DP World Southampton is First Port in Britain to Replace Diesel with Vegetable Oil and Cuts Net Emissions by Over 80 Per cent
"We have a clear responsibility to reduce the impact of our operations and offer customers solutions that support their own sustainability journeys, which is why we are working with our supply chain partners to accelerate the transition to green energy”
DP World’s container terminal at Southampton has taken a major step forward in the journey to net zero by becoming the first port in Britain to eliminate fossil diesel from its operations entirely and transition to Hydrotreated Vegetable Oil (HVO).
Diesel previously accounted for 90 per cent of the terminal’s emissions but HVO – a renewable biodiesel derived from sustainable sources – eliminates more than 80 per cent of net carbon dioxide emissions as well as significantly reducing nitrogen oxide, particulate matter and carbon monoxide.
John Trenchard, UK Supply Chain Director at DP World, said: “I am delighted that we have successfully made the leap to fuelling all of our fleet and installations at Southampton with HVO. This innovation shows our determination to continue playing our part in helping the UK meet its target of delivering the Government’s Net Zero 2050 policy and improving local air quality.
“We estimate that using HVO will save around 14,000 tonnes of carbon dioxide on an annualised basis - the equivalent of taking over 8,000 family cars off UK roads each year.
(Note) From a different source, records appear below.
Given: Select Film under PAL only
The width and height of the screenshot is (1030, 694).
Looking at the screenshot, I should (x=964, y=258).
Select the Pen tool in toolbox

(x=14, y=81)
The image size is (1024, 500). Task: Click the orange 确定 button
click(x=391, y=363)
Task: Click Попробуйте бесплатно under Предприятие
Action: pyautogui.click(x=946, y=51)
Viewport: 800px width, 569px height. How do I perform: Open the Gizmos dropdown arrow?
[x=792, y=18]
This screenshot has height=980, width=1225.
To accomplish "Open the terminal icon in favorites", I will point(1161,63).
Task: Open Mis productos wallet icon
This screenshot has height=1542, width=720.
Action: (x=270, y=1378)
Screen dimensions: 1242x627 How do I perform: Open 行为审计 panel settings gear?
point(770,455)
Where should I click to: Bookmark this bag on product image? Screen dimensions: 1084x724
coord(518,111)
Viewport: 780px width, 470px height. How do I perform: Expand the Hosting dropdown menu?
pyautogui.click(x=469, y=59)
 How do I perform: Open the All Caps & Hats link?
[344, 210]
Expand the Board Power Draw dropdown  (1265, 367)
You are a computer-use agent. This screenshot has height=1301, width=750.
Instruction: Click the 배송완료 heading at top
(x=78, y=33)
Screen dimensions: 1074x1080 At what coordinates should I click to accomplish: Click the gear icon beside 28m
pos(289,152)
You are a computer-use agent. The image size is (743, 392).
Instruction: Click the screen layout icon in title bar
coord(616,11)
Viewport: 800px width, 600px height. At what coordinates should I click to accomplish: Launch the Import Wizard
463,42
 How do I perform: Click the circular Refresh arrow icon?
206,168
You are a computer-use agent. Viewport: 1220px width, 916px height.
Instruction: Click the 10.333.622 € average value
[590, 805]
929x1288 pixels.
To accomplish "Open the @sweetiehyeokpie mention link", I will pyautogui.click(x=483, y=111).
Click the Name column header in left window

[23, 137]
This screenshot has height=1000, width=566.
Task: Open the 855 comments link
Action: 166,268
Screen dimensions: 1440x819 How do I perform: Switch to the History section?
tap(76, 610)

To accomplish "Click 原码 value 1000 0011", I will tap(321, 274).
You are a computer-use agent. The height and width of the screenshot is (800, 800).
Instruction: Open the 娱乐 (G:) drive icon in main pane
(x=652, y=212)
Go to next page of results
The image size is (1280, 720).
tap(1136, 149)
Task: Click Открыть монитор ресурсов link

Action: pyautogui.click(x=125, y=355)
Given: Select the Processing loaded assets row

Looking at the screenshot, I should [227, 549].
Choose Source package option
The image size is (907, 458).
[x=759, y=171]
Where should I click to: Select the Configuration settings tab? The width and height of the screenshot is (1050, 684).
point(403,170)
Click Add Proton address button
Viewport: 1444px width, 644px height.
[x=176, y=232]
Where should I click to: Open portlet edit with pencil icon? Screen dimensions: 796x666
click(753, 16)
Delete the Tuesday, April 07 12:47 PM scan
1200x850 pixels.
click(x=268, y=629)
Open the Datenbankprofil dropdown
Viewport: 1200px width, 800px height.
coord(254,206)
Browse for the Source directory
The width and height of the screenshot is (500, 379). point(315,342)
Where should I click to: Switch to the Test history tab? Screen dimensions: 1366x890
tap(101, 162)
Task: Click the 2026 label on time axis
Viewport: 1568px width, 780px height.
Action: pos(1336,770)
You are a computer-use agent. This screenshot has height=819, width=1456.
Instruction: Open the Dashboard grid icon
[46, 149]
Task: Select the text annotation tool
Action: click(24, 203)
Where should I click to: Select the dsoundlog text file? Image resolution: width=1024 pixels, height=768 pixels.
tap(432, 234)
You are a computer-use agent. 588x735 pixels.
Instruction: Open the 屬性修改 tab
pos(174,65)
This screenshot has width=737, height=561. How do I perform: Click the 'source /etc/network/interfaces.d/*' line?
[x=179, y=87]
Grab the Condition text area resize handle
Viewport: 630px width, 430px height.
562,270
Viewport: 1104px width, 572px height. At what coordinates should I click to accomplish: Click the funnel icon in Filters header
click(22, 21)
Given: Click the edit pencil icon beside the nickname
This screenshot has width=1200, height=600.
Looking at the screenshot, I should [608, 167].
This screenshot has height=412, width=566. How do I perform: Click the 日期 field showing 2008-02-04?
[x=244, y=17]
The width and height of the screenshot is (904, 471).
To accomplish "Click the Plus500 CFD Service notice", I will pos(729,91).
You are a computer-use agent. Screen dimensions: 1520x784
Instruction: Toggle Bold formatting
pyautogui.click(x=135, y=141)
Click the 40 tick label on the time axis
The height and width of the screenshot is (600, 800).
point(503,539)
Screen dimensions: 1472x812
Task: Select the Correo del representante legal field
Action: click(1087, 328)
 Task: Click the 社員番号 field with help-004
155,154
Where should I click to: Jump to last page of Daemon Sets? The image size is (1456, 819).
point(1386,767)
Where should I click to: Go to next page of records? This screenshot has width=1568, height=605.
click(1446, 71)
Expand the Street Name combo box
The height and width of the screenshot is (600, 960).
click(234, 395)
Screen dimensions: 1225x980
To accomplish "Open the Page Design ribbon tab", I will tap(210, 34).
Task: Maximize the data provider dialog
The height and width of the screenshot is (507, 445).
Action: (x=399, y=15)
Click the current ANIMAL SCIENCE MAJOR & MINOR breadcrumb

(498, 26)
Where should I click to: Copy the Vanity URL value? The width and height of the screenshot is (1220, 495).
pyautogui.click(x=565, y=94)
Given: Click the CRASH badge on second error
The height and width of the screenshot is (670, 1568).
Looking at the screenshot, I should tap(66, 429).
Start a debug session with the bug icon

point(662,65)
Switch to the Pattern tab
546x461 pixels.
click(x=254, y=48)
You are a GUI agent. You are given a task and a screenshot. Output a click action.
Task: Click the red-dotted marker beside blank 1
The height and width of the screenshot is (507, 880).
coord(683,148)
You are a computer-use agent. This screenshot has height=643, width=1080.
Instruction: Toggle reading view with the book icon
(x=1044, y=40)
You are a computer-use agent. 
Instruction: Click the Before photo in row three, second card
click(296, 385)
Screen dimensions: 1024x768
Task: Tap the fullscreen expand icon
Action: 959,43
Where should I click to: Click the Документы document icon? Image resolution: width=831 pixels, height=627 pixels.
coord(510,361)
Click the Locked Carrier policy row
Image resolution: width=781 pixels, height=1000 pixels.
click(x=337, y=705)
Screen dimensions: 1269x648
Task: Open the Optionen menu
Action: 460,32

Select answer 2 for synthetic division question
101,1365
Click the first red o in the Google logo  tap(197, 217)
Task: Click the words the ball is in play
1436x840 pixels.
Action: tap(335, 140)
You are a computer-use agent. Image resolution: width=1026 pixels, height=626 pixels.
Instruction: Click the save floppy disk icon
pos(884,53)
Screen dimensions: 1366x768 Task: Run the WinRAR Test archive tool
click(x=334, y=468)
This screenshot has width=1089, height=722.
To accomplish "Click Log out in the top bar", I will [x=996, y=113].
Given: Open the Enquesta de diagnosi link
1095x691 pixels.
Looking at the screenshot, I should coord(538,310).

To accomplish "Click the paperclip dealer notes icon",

We have a clear responsibility to reduce the impact of our operations and offer customers solutions that support their own sustainability journeys, which is why we are working with our supply chain partners to accelerate the transition to green energy”.
“DP World Southampton moves more than one quarter of all containers by rail, and we are encouraging other customers to embrace this modal shift. Taken together with DP World London Gateway, we take 300,000 trucks off UK roads each year and every additional daily train we can fill saves up to 6,000 tonnes of carbon dioxide per year”, he added.
DP World first trialled HVO last year, using the fuel in its forklift trucks, reefer (refrigerated unit) generators and straddle carriers (pictured) which lift containers moved by the quay cranes and then service onward forms of transport via road and rail. Based on actual diesel usage calculations and replacing these with HVO technical data, a net carbon dioxide reduction of more than 80 per cent was calculated.
HVO is regarded as an interim solution. Electric and hydrogen power are examples of alternative energy sources that are being researched and trialled within DP World, the leading provider of smart logistics solutions which helps trade flow across the globe. Its new Berth 4 at London Gateway could be 100 per cent electric when it is completed in 2024.